J'ai été sacrifiée au bien de la Belgique, et celle-ci, aujourd'hui, compte des Belges qui me reprochent le don de ma jeunesse et de mon bonheur, essentiellement consenti pour eux.

Ils me traitent d'Allemande, de Hongroise, d'étrangère, et pis encore. Ingratitude humaine!

Suis-je coupable d'avoir, en quoi que ce soit, cessé volontairement d'appartenir à ma Patrie, et oublié de l'aimer?

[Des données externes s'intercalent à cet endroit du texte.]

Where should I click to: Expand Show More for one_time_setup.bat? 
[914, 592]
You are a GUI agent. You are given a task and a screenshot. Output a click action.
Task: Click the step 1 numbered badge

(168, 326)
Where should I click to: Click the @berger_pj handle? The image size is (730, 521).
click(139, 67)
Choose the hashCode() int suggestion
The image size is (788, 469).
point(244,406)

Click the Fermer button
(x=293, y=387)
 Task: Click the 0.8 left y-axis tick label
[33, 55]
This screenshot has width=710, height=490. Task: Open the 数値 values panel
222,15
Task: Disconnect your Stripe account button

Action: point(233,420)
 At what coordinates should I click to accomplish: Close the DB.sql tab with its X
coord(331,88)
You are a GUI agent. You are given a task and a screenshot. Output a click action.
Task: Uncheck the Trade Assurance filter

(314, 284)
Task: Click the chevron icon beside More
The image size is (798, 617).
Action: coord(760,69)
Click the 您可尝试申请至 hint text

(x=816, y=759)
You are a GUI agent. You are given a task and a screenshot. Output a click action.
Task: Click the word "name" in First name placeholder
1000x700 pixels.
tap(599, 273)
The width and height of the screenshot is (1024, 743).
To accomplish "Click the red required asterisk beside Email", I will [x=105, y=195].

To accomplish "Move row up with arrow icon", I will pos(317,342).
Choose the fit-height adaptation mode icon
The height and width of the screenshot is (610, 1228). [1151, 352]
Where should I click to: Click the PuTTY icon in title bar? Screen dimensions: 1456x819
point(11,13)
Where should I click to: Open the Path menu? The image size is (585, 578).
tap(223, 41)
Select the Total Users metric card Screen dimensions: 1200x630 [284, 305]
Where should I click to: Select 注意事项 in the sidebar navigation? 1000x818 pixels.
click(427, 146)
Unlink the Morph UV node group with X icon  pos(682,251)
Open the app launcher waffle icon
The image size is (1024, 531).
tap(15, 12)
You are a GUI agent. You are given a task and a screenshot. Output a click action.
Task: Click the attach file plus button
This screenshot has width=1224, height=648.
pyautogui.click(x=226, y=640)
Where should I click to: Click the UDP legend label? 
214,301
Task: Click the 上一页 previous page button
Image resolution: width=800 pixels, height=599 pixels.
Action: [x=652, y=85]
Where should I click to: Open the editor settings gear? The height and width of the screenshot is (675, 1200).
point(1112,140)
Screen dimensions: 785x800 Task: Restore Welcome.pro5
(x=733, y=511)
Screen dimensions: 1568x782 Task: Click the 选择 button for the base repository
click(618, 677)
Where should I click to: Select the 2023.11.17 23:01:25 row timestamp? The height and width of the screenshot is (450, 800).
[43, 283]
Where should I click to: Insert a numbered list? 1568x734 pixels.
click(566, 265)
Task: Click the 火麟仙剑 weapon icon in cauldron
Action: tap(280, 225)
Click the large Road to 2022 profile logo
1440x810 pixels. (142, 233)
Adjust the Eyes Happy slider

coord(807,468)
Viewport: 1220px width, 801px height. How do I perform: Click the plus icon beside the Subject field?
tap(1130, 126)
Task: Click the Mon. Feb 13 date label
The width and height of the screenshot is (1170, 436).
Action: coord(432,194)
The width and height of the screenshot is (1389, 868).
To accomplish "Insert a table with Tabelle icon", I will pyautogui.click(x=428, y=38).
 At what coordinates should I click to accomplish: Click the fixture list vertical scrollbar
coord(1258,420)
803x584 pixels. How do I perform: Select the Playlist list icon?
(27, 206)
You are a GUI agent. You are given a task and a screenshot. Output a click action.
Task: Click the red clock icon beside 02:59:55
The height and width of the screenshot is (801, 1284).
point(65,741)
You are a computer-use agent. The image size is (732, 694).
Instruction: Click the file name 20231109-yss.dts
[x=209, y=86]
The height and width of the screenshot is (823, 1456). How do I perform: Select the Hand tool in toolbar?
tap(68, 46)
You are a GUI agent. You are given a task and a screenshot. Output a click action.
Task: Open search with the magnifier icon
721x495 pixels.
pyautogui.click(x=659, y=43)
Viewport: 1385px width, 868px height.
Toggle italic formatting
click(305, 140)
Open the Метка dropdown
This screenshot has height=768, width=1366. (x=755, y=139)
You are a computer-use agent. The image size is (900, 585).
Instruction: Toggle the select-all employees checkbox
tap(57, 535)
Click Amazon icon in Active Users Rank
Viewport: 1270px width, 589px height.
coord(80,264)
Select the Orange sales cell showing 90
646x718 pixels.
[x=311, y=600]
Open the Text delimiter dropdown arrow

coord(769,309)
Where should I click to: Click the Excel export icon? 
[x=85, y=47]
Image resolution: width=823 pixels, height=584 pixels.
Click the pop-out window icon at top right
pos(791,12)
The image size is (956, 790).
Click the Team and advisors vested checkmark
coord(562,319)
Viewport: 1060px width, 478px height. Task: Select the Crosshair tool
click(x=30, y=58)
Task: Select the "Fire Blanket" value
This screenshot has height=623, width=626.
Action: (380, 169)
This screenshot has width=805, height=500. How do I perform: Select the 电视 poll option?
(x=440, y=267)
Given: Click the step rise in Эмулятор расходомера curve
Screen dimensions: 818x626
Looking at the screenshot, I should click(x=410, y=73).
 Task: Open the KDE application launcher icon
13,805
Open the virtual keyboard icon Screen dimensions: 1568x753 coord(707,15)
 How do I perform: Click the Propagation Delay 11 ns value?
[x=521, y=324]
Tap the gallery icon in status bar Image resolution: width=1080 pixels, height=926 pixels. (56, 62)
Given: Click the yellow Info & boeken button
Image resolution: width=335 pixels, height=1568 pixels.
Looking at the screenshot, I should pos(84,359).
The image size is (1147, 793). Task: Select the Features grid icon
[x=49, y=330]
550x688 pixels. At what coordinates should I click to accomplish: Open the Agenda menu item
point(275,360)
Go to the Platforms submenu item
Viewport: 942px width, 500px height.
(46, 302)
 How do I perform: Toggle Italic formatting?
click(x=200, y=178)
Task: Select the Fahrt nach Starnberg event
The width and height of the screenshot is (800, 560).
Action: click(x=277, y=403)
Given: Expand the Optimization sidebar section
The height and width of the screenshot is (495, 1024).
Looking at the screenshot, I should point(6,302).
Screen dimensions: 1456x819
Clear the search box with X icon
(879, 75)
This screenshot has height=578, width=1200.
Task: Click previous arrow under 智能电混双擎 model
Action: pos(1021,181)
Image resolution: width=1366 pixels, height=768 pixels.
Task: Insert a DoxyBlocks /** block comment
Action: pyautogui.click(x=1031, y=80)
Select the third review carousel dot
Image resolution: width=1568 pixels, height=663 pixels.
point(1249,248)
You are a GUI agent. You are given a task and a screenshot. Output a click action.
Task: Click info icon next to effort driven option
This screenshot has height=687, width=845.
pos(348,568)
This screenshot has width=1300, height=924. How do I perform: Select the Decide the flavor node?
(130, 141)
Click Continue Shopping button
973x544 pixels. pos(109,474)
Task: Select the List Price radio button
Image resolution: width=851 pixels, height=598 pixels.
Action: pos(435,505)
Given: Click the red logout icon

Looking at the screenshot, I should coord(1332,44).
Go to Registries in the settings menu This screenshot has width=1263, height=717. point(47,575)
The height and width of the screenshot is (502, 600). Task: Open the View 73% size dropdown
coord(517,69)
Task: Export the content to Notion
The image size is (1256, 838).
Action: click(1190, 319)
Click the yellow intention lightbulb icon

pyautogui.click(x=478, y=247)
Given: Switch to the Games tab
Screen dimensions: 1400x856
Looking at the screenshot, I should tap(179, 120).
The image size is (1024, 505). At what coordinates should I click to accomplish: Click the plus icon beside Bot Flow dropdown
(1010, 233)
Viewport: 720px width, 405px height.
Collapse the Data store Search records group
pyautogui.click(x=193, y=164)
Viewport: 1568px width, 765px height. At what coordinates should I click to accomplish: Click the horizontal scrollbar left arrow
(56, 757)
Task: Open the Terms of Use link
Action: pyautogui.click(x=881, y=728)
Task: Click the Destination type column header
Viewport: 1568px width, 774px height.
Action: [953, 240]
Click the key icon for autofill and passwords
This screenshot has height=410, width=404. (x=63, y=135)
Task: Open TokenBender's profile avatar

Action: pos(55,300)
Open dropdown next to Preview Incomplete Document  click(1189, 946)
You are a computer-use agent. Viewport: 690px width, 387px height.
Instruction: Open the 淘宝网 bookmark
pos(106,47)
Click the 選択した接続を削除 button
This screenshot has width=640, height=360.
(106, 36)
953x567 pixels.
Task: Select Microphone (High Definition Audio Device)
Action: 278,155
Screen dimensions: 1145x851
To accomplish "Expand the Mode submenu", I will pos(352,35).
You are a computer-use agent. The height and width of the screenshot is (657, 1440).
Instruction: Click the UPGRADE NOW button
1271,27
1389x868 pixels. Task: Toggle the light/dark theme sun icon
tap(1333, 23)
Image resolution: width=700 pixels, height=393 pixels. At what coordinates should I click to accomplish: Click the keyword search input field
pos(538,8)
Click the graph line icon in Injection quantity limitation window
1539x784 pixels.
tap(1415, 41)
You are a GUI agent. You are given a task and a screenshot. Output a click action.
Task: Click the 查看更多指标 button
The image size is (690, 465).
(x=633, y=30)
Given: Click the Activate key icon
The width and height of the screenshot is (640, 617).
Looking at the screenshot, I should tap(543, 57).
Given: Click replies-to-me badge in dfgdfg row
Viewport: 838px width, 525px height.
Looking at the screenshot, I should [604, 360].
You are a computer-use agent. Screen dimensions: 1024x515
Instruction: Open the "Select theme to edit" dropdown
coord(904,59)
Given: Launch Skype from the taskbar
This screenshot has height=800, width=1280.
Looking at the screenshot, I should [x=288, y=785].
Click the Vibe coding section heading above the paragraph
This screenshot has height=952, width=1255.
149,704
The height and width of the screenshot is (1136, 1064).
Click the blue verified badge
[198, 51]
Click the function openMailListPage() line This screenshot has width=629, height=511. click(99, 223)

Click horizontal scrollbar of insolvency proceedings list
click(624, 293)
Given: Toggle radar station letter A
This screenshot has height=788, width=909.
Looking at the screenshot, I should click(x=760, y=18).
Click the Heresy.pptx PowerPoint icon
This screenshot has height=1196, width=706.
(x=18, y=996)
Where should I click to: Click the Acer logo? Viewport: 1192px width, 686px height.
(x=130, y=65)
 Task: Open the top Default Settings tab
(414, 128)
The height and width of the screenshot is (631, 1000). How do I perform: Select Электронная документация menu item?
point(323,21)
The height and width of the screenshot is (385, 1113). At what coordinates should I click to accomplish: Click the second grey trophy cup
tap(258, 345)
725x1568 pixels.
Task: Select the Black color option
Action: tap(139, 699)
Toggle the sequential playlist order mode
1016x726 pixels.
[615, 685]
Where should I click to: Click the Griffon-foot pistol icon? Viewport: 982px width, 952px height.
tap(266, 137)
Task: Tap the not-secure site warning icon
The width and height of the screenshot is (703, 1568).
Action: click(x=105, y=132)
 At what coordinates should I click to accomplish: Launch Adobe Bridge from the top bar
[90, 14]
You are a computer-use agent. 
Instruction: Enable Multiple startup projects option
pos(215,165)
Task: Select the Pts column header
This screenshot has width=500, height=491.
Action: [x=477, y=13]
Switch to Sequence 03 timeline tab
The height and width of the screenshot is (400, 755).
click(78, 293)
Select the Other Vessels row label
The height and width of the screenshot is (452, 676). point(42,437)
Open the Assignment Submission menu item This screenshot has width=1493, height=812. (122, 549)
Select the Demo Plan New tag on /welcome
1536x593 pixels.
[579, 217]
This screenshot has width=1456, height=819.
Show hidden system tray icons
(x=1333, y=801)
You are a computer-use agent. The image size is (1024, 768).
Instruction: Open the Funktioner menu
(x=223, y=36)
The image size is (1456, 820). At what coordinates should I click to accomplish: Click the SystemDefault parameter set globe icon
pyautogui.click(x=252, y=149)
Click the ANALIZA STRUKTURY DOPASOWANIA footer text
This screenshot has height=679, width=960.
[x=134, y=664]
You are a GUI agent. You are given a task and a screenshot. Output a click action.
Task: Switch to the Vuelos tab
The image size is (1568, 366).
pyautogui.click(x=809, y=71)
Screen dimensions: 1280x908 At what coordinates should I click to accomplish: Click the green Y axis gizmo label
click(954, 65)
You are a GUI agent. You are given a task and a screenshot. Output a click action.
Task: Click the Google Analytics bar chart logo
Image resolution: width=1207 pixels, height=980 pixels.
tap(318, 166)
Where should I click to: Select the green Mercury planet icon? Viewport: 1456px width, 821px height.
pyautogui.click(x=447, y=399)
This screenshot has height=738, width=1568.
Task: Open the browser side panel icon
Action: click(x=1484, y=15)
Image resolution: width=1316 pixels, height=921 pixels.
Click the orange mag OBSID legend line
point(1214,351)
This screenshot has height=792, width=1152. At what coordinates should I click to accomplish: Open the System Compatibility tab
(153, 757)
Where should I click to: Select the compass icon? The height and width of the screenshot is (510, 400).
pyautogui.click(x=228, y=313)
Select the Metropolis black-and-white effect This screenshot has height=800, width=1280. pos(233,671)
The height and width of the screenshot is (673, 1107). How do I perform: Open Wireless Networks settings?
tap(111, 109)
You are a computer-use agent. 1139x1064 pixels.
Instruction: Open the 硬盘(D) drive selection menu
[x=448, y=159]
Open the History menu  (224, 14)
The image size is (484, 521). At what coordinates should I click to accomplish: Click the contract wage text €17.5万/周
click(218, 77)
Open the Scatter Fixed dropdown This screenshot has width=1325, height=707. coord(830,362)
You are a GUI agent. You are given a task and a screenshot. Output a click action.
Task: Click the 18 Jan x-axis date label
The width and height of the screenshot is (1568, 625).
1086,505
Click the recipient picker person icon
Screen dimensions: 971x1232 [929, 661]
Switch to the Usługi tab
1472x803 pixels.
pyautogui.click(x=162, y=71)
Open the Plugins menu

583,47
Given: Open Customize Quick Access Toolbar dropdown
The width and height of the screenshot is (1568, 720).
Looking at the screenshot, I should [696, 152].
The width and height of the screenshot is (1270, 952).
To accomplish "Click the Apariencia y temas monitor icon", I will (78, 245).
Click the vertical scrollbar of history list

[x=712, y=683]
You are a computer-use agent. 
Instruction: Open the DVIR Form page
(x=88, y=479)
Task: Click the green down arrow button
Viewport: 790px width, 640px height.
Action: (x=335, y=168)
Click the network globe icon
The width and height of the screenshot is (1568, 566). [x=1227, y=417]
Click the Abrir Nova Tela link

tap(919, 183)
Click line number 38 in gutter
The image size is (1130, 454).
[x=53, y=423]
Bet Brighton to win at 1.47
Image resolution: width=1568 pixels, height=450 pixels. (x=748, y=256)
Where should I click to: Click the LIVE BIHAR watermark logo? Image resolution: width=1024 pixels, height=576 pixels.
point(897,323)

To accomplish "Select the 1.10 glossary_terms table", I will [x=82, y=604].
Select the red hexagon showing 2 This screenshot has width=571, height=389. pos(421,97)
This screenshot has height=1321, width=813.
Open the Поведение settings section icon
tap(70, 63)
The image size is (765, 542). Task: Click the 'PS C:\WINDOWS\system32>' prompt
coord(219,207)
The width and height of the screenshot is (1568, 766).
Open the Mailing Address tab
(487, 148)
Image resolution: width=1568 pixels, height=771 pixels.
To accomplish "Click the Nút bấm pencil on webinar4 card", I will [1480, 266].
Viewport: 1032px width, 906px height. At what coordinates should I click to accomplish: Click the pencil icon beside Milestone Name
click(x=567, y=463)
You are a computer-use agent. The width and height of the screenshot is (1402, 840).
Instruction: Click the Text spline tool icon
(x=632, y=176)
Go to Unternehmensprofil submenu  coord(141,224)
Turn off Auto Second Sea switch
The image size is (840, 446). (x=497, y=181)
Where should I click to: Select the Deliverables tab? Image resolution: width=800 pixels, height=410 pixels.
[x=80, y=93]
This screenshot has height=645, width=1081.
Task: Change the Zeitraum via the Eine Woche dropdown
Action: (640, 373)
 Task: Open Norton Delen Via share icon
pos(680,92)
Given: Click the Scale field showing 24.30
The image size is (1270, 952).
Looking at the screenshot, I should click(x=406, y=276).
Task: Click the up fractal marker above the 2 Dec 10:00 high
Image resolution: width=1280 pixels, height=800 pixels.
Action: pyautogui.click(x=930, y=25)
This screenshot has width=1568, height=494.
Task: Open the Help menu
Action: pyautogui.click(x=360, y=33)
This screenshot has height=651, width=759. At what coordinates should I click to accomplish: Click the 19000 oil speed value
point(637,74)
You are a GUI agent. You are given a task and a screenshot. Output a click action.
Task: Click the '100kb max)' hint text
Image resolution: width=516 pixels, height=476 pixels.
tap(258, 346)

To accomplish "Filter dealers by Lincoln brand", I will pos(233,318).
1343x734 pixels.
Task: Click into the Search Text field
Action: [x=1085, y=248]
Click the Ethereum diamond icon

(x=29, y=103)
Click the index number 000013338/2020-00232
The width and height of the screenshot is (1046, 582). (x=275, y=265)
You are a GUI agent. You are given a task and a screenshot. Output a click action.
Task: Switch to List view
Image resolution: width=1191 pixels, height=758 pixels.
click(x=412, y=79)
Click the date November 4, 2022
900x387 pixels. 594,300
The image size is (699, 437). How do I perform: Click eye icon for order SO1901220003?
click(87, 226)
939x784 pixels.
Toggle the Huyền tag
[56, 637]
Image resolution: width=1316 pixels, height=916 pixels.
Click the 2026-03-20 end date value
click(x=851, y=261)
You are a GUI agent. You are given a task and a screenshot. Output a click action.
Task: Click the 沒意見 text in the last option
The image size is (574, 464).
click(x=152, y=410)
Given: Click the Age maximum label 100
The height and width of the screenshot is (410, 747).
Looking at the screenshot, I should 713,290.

Tout en moi proteste contre cette accusation perfide.

De quoi m'incrimine-t-on ensuite? D'avoir abandonné mon mari et mes enfants?

Or, j'ai vécu vingt ans à la Cour la plus corrompue de l'Europe. Je m'y suis gardée des tentations et des chutes. J'ai donné le jour à un fils et une fille et ma tendresse maternelle les allaita et mit en eux son espérance. On sait ce qu'il advint de mon fils, et comme il m'échappa. On sait ce que ma fille fut trop longtemps pour moi, sous l'influence de son mari, et du milieu où elle vivait.

En quoi fus-je réellement coupable?

C'est vrai. A bout de courage, et suffoquant dans l'ambiance d'un foyer conjugal odieux, j'allais choir… J'ai été sauvée. Je me suis alors vouée à mon sauveur. On a voulu en faire un faussaire et, à coups d'argent et de forfait, l'anéantir.

Nous avons échappé tous deux aux criminels acharnés à nous martyriser.